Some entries
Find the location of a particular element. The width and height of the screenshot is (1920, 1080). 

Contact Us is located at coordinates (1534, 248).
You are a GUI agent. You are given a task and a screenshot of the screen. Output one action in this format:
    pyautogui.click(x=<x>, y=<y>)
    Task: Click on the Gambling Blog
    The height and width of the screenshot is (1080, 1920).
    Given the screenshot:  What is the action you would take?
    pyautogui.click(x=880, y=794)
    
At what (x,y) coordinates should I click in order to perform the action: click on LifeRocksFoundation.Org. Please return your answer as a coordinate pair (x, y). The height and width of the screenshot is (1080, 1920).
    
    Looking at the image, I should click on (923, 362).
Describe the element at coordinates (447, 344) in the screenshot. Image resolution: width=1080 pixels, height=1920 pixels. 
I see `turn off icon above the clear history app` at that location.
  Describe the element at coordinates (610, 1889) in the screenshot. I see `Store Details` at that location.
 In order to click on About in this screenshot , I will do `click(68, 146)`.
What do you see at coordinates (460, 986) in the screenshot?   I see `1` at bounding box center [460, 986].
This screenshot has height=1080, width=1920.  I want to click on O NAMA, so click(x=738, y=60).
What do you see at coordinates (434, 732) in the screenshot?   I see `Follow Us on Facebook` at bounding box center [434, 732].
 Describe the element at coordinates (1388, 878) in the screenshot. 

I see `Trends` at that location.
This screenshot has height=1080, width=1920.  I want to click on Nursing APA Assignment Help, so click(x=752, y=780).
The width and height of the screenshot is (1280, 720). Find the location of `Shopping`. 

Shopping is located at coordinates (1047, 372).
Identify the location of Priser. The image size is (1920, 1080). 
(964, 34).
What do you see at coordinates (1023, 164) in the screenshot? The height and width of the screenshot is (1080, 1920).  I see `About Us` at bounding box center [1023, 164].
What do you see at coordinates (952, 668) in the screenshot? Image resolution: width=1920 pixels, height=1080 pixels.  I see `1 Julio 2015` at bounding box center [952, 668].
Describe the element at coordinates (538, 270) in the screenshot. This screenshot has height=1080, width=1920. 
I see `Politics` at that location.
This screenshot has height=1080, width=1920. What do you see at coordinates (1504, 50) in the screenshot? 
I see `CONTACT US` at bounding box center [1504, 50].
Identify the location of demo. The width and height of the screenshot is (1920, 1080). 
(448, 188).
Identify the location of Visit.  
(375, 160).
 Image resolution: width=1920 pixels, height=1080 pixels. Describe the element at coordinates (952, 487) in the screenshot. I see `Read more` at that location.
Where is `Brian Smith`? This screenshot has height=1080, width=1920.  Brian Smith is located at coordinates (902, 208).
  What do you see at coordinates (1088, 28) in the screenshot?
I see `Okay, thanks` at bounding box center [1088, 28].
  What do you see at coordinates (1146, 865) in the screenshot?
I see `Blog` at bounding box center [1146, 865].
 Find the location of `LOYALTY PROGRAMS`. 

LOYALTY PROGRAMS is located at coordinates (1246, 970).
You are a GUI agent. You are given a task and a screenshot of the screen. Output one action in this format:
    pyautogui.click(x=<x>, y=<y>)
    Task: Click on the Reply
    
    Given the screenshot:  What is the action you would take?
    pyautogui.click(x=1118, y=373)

REQUIRED WORK: Rewrite all of the entries above as a JSON array of strings, with one string for each line and no blank lines.

THE REPLY:
[
  "Find the location of a particular element. The width and height of the screenshot is (1920, 1080). ",
  "Contact Us is located at coordinates (1534, 248).",
  "You are a GUI agent. You are given a task and a screenshot of the screen. Output one action in this format:",
  "    pyautogui.click(x=<x>, y=<y>)",
  "    Task: Click on the Gambling Blog",
  "    The height and width of the screenshot is (1080, 1920).",
  "    Given the screenshot:  What is the action you would take?",
  "    pyautogui.click(x=880, y=794)",
  "At what (x,y) coordinates should I click in order to perform the action: click on LifeRocksFoundation.Org. Please return your answer as a coordinate pair (x, y). The height and width of the screenshot is (1080, 1920).",
  "    Looking at the image, I should click on (923, 362).",
  "Describe the element at coordinates (447, 344) in the screenshot. Image resolution: width=1080 pixels, height=1920 pixels. ",
  "I see `turn off icon above the clear history app` at that location.",
  "  Describe the element at coordinates (610, 1889) in the screenshot. I see `Store Details` at that location.",
  " In order to click on About in this screenshot , I will do `click(68, 146)`.",
  "What do you see at coordinates (460, 986) in the screenshot?   I see `1` at bounding box center [460, 986].",
  "This screenshot has height=1080, width=1920.  I want to click on O NAMA, so click(x=738, y=60).",
  "What do you see at coordinates (434, 732) in the screenshot?   I see `Follow Us on Facebook` at bounding box center [434, 732].",
  " Describe the element at coordinates (1388, 878) in the screenshot. ",
  "I see `Trends` at that location.",
  "This screenshot has height=1080, width=1920.  I want to click on Nursing APA Assignment Help, so click(x=752, y=780).",
  "The width and height of the screenshot is (1280, 720). Find the location of `Shopping`. ",
  "Shopping is located at coordinates (1047, 372).",
  "Identify the location of Priser. The image size is (1920, 1080). ",
  "(964, 34).",
  "What do you see at coordinates (1023, 164) in the screenshot? The height and width of the screenshot is (1080, 1920).  I see `About Us` at bounding box center [1023, 164].",
  "What do you see at coordinates (952, 668) in the screenshot? Image resolution: width=1920 pixels, height=1080 pixels.  I see `1 Julio 2015` at bounding box center [952, 668].",
  "Describe the element at coordinates (538, 270) in the screenshot. This screenshot has height=1080, width=1920. ",
  "I see `Politics` at that location.",
  "This screenshot has height=1080, width=1920. What do you see at coordinates (1504, 50) in the screenshot? ",
  "I see `CONTACT US` at bounding box center [1504, 50].",
  "Identify the location of demo. The width and height of the screenshot is (1920, 1080). ",
  "(448, 188).",
  "Identify the location of Visit.  ",
  "(375, 160).",
  " Image resolution: width=1920 pixels, height=1080 pixels. Describe the element at coordinates (952, 487) in the screenshot. I see `Read more` at that location.",
  "Where is `Brian Smith`? This screenshot has height=1080, width=1920.  Brian Smith is located at coordinates (902, 208).",
  "  What do you see at coordinates (1088, 28) in the screenshot?",
  "I see `Okay, thanks` at bounding box center [1088, 28].",
  "  What do you see at coordinates (1146, 865) in the screenshot?",
  "I see `Blog` at bounding box center [1146, 865].",
  " Find the location of `LOYALTY PROGRAMS`. ",
  "LOYALTY PROGRAMS is located at coordinates (1246, 970).",
  "You are a GUI agent. You are given a task and a screenshot of the screen. Output one action in this format:",
  "    pyautogui.click(x=<x>, y=<y>)",
  "    Task: Click on the Reply",
  "    Given the screenshot:  What is the action you would take?",
  "    pyautogui.click(x=1118, y=373)"
]